The speed of a projectile at its maximum height is $\frac{\sqrt{3}}{2}$times its initial speed. If the range of the projectile is P times the maximum height attained by it, then P equals

• A. $\frac{4}{3}$
• B. $\frac{4}{\sqrt{3}}$
• C. $4\sqrt{3}$
• D. $\frac{3}{4}$

Answer 1

Answer: (C)

$4\sqrt{3}$

Answer 2

Let u be initial speed and $\theta$is the angle of the projections.

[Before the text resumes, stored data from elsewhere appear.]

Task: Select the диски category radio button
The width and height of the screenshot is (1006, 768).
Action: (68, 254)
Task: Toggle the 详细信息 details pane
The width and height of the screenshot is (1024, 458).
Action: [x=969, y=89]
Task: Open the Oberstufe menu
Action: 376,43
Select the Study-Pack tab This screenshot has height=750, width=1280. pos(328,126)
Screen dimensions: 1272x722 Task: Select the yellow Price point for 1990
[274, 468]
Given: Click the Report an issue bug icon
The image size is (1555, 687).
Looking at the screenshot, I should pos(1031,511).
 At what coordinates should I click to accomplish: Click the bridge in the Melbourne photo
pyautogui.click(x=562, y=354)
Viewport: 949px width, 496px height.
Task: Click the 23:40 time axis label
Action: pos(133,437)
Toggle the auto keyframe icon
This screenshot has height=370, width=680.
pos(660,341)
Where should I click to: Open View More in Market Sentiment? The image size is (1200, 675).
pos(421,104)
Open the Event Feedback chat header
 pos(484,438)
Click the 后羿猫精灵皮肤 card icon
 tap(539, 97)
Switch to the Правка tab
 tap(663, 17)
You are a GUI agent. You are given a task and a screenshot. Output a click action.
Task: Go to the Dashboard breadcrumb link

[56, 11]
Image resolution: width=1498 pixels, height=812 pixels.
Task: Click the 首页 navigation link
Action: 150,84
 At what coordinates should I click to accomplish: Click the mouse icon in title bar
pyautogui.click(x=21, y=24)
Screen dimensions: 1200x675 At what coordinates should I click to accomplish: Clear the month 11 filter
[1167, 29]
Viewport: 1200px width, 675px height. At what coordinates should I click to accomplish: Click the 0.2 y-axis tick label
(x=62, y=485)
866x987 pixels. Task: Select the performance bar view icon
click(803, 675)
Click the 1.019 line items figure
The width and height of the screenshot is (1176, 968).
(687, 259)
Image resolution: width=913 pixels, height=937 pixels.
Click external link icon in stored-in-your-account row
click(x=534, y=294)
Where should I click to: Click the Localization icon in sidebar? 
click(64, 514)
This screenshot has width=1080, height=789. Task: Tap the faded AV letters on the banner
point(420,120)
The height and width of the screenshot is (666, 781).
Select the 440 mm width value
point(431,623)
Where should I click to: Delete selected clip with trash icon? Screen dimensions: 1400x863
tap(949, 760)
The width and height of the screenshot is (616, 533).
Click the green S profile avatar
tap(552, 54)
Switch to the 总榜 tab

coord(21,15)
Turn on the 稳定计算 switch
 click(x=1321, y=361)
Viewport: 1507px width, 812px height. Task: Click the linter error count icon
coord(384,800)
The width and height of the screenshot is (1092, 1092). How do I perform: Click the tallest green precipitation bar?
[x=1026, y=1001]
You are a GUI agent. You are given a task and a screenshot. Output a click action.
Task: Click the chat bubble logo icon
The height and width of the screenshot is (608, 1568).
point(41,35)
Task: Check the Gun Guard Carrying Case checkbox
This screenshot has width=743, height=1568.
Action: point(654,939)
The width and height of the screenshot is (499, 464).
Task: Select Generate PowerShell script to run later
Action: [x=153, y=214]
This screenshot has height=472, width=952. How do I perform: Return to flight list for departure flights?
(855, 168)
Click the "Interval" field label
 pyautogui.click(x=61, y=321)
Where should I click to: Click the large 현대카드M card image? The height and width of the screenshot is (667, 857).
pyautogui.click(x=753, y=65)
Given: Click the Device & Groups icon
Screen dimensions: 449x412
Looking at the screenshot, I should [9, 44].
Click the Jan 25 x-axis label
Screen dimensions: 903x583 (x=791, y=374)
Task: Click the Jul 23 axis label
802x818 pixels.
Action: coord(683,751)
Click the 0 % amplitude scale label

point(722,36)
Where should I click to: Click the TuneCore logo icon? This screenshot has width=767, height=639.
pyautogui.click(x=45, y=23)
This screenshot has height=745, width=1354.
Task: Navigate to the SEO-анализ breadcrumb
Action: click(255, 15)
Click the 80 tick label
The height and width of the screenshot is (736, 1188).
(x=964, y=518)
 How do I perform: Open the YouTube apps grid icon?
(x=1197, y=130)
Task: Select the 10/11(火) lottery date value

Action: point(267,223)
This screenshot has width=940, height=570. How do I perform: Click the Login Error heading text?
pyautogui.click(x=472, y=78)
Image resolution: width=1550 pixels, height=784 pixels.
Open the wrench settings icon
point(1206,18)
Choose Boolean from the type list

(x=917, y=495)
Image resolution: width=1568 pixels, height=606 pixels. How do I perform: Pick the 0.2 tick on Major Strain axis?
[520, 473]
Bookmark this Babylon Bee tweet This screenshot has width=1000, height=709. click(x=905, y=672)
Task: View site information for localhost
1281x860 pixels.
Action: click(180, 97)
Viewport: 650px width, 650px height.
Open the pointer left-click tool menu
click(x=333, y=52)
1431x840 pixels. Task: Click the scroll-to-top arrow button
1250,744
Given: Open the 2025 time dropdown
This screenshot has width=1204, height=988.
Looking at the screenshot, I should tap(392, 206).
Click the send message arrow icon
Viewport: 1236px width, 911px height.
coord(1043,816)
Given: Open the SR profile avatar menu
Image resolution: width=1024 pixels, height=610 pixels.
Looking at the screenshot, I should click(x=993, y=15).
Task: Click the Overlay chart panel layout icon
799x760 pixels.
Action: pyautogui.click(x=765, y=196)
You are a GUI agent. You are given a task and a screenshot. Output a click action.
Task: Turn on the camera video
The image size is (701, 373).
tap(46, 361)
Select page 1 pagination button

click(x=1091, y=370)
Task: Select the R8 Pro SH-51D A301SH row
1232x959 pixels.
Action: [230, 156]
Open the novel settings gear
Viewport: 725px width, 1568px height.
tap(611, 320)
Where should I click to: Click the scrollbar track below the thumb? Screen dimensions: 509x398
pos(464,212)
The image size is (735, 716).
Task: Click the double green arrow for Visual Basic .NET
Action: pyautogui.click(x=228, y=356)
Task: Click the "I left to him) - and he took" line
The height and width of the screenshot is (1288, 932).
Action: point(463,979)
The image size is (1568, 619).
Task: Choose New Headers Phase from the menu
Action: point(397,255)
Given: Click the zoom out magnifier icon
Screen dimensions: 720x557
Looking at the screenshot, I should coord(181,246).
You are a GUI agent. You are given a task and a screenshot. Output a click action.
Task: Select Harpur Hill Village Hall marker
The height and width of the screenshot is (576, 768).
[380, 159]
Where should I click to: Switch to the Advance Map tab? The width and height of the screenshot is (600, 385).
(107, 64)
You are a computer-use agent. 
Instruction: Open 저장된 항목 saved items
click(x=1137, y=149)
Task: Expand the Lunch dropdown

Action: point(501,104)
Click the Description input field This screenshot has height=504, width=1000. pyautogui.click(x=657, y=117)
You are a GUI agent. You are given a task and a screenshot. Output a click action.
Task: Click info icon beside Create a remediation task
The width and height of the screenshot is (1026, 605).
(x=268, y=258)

As per questions Speed at the maximum height

$v_{H} = u\cos\theta = \frac{\sqrt{3}}{2}u$ $\therefore\cos\theta = \frac{\sqrt{3}}{2}$

$\theta = \cos^{- 1}\left( \frac{\sqrt{3}}{2} \right) = 30{^\circ}$

Range, $R = \frac{u^{2}\sin 2\theta}{g}$

Maximum height, $H = \frac{u^{2}\sin^{2}\theta}{2g}$

As R = PH (given)

$\therefore\frac{u^{2}\sin 2\theta}{g} = p\frac{u^{2}\sin^{2}\theta}{2g}$

$2\sin\theta\cos\theta = \frac{P}{2}\sin^{2}\theta$

$\tan\theta = \frac{4}{P}$

Or $P = \frac{4}{\tan 30{^\circ}} = 4\sqrt{3}$